The maximum biomass deposition occurred in August of both seasons, when major growth processes in the tree was completed, and the basic process requiring substrates in this time was the substance accumulation within secondary walls of late tracheids. Unexpectedly high ratio of Ph/R in July 1999 and rather high level in 2001 in the absence of significant consumption on biomass synthesis indicate that there are other physiological processes, utilizing of photoassimilates. The increasing in Ph/R was also at the beginning of September in 2001 year, when all basic growth processes in trees were completed.
The one of the process may be the synthesis/disintegration of starch in the phloem (rays and parenchyma cells) and xylem (cells of rays and resin duct). The starch, earlier accumulated in xylem ray cells due to the activation of photosynthesis with the beginning of growth season, disintegrated to the end-May – the onset-June. Starch granules in xylem cells can again be appeared in the middle-the end of August, when the main growth process in the trees was completed and photoassimilates can be used not only on secondary thickening of latewood tracheids but also on synthesis of starch as the reserve of substance.
The starch in the structural components of phloem is more mobile. The dynamics in starch content (in the cores) in the cells of the rays and axial parenchyma in phloem during the seasons of 1999 and 2001 years is shown in Fig. 7.

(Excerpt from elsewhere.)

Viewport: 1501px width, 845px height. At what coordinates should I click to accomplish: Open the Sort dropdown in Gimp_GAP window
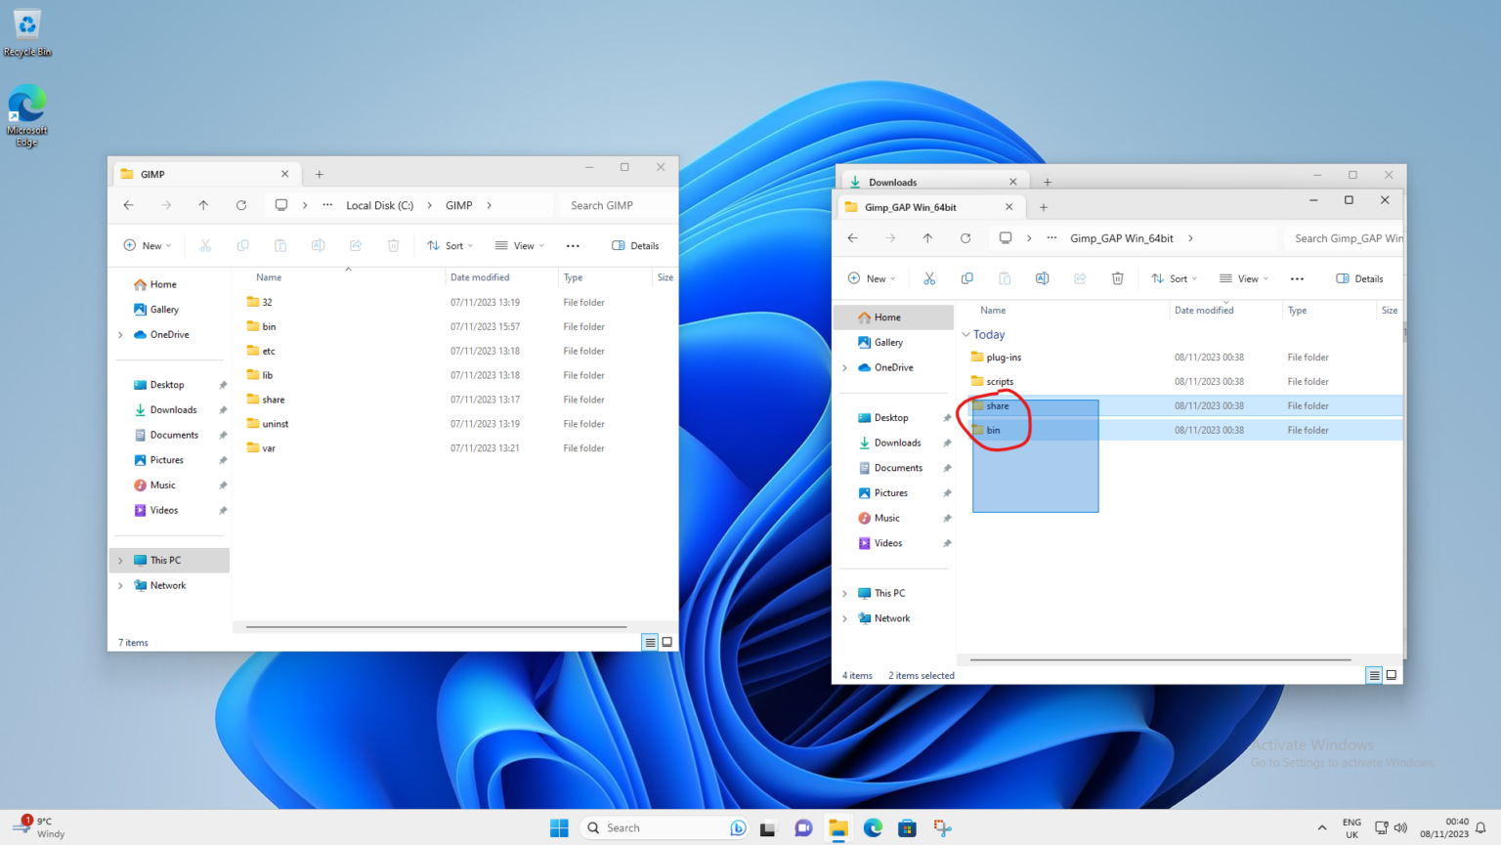click(1174, 278)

Fig. 7 Changes in starch content (cores) in the rays and axial parenchyma of phloem during separate periods of 1999 (A) and 2001 (B) years
The comparison of starch depletion in phloem rays in July of 1999 year (Fig. 7A) and unusual increase common respiration at the same time (Fig. 4A) showed that the last might be result of aerobic respiration during complete oxidation of the starch, deposited not only in the cells of the rays but and in axial parenchyma of phloem. The changes in the starch of phloem cells in 2001 year had another character (Fig. 7B) because of the weather conditions. The disappearance of starch granules occurred in axial parenchyma cells and the increase in ray cells to the beginning-July. Because of significant precipitation and the improvement in the conditions for photosynthesis in July, the size of starch granules and their quantity in the ray cells at first decreased, insignificantly increased subsequently, while in axial parenchyma cells gradually increased. This coincides with the decreasing in respiration at the beginning and then increasing in July (Fig. 4). The ratio Ph/R in August of 1999 year was only a little less than in 2001 year (0.043 and 0.046 correspondingly), whereas biomass, deposited in cell walls in August of 2001 year, composed 0.75 from the data in 1999 year. Average-month temperature in August in both seasons was practically equal (15◦ C), that was close to the optimal for visible photosynthesis of pine (Shcherbatyuk et al. 1990). However, the deposited biomass in this month of 2001 year was less than that in 1999 year. This can be resulted from elevated precipitation (almost in 2.5 times) because the biomass deposition within wall tracheids of both pine and larch decreases if the precipitation is bigger than their optimal amount for that (Antonova and Stasova 1993; 1997). Because of the decrease in biomass accumulation the excess of assimilates were deposited in the form of starch in both phloem cells (Fig. 7B) and in xylem rays. The variations in storage starch granules before the cambium reactivation and during cell differentiation/xylem formation and the increasing in starch toward the end-growth season were noted (Sauter and van Cleve 1994; Sudachkova et al. 2001; Begum et al. 2010, 2013).
Thus, the external factors control the balance between the incoming of photoassimilates and the energy cost. This influences in turn the mass accumulation in xylem cell walls of pine tree and the reserves of carbon in the form of starch as the source of the energy.